Failover is initiated when a serious problem exists on the primary database, making it inaccessible. This problem generally arises from hardware or software errors on the server or storage layer; also, a disaster may cause complete or partial loss of services. In such cases, we can convert a standby database role to primary by performing failover and continue providing it with production database service. Performing a Data Guard failover operation for production purposes is a serious consideration and needs a lot of caution. The following considerations are important in this context:
- Failover decision must be taken with regard to the service Recovery Time Objective (RTO) value.
- The standby database hardware must be powerful enough to sustain production load.
- Multiple standby databases are recommended; this is so that data protection continues after a failover operation.
- If the flashback database is not enabled on the primary database, after a failover it's not possible to include the old primary database into the Data Guard configuration again. This means we'll have to restore the database on the primary side. If flashback is enabled, it's possible to reinstate the failed primary database without a full restore operation. The following diagram explains the failover process:
Before performing failover, ensure that all the available redo is being applied on the standby database for minimum data loss. Remember that it's also possible to guarantee a zero data loss failover by using the Maximum Protection mode. Also note that once the failover process is finished, the new primary database will be started in Maximum Performance mode even though your previous Data Guard protection mode is either Maximum Protection or Maximum Availability.

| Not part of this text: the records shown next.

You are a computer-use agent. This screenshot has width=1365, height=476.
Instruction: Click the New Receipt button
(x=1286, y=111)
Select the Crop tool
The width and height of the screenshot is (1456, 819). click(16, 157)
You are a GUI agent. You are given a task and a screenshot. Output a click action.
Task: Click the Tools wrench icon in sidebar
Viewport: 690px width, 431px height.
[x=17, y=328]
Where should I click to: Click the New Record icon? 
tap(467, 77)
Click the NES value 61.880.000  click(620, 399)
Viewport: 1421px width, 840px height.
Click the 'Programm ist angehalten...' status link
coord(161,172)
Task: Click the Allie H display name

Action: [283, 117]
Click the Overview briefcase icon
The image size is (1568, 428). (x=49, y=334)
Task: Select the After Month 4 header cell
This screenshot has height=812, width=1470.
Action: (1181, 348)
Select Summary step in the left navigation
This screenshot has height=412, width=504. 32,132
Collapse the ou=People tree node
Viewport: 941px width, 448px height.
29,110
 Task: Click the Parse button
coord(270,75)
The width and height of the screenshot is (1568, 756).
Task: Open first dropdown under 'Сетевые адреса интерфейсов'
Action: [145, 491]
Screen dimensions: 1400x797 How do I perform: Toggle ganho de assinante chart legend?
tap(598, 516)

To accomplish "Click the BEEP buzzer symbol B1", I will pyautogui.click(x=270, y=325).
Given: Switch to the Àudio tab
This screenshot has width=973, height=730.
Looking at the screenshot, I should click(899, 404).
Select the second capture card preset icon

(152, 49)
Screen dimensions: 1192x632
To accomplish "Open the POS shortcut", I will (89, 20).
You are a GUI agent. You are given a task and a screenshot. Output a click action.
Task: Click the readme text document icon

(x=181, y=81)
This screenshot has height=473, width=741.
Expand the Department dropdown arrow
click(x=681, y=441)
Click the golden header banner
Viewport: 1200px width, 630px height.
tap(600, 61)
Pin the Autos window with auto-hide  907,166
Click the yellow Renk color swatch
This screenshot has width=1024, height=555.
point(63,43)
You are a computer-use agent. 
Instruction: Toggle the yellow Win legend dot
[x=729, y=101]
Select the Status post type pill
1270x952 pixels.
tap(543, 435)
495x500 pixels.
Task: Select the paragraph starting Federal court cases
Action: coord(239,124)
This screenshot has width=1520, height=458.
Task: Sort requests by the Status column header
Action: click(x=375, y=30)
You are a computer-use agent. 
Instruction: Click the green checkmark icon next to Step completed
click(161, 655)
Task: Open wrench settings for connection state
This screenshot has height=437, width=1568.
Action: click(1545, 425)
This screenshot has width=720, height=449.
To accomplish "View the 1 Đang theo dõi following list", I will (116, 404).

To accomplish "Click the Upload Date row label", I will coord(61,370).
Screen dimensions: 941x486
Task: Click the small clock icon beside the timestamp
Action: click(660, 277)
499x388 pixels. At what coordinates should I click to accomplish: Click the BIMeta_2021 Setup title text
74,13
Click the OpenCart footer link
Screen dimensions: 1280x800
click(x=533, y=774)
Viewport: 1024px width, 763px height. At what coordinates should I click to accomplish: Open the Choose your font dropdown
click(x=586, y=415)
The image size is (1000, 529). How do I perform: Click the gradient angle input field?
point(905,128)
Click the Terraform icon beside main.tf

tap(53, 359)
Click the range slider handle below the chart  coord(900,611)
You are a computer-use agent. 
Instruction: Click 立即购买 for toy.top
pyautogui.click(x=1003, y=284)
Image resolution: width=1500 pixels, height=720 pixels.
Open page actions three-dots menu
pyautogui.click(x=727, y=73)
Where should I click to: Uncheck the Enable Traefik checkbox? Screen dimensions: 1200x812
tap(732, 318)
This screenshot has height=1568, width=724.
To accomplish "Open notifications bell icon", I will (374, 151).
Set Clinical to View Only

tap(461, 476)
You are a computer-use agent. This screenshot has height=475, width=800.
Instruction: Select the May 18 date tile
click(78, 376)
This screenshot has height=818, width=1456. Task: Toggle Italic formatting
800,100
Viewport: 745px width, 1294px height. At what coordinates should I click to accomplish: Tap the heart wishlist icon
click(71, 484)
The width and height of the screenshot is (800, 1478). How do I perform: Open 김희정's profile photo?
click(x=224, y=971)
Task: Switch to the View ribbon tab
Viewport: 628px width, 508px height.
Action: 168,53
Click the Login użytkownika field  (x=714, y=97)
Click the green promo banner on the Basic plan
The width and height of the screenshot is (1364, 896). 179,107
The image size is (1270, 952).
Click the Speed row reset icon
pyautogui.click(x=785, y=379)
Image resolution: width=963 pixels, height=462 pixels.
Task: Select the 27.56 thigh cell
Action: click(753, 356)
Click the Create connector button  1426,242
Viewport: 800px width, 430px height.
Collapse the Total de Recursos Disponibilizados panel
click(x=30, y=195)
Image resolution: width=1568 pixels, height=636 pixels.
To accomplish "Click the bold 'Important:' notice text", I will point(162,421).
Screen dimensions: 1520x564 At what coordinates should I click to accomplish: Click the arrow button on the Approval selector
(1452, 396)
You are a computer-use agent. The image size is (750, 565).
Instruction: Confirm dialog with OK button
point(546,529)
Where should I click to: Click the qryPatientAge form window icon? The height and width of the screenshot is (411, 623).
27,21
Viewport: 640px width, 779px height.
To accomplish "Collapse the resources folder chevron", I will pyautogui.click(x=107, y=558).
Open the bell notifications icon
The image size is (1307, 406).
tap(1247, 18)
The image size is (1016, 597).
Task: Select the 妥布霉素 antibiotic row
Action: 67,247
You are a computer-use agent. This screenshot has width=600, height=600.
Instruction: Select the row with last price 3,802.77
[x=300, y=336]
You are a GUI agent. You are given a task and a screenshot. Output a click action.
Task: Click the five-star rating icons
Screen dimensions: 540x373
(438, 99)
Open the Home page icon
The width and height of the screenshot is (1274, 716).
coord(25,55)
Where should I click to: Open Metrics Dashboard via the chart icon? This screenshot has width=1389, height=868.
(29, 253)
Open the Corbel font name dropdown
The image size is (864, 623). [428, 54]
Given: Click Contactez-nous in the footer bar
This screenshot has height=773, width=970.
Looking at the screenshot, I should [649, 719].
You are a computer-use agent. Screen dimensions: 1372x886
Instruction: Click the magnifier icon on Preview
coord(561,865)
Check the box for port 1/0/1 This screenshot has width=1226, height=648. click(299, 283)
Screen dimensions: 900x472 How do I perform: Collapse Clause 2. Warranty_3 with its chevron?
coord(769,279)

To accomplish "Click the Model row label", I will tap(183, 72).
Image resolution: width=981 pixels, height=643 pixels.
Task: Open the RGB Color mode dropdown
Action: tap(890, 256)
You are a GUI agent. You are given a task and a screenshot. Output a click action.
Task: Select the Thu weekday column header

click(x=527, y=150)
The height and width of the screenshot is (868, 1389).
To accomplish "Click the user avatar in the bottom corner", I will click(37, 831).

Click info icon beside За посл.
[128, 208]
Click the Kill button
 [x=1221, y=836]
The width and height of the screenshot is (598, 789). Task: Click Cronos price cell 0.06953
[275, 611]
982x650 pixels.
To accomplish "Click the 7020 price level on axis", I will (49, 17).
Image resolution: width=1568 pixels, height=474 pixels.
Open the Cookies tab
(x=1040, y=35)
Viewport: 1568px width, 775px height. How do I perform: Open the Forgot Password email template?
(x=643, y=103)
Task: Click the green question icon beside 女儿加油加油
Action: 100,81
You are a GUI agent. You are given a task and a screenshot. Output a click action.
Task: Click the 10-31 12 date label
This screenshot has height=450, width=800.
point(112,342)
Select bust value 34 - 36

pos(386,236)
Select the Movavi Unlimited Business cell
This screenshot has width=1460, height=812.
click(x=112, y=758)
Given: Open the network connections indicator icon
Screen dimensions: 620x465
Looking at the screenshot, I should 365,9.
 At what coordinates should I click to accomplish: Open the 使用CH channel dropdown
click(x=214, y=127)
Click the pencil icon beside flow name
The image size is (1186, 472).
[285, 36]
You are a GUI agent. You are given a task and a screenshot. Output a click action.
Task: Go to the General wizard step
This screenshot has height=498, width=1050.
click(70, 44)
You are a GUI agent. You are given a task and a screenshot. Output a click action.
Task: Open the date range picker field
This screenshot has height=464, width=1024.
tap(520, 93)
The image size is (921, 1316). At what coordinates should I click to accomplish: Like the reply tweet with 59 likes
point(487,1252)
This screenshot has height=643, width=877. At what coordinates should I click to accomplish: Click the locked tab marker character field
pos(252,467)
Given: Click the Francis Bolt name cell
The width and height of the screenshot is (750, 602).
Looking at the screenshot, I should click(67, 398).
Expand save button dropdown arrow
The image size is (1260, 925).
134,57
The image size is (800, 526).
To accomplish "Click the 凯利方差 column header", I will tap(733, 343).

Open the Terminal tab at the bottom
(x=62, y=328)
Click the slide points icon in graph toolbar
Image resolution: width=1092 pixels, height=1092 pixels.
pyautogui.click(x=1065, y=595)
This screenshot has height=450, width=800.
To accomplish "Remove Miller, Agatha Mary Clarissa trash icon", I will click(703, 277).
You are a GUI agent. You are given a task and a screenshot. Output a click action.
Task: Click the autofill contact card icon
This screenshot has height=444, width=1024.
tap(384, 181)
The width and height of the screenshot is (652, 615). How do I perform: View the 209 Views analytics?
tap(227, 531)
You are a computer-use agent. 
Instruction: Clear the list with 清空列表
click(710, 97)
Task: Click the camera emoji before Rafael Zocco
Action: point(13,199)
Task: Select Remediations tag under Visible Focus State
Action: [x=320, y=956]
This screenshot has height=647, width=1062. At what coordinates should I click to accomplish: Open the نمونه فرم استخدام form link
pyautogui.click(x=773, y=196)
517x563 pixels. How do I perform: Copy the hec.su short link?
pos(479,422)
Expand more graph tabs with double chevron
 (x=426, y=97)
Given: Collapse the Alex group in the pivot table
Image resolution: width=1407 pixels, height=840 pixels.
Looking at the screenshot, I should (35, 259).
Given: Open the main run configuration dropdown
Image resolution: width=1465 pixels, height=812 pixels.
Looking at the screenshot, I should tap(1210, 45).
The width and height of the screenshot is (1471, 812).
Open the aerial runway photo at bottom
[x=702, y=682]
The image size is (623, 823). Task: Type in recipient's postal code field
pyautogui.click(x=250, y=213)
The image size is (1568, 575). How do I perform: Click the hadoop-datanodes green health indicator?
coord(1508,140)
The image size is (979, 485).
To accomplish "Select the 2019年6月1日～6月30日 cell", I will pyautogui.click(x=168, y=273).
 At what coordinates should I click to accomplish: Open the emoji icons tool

Failover can be performed manually with SQL*Plus, the Data Guard broker, Cloud Control, or automatically using the Fast Start failover with an observer. In automatic failover, the observer will monitor the state of the primary database and all the standby databases of the Data Guard configuration. Whenever the primary database is not accessible, the observer will wait according to the predefined parameter FastStartFailoverThreshold and then perform the failover to the standby database.
As stated before, if the flashback database is enabled and the standby database role is changed to primary by FSFO and if the observer reestablishes the connection to the failed primary database as well as reinstates it as a new standby database, the new primary database starts sending redo to the new standby database.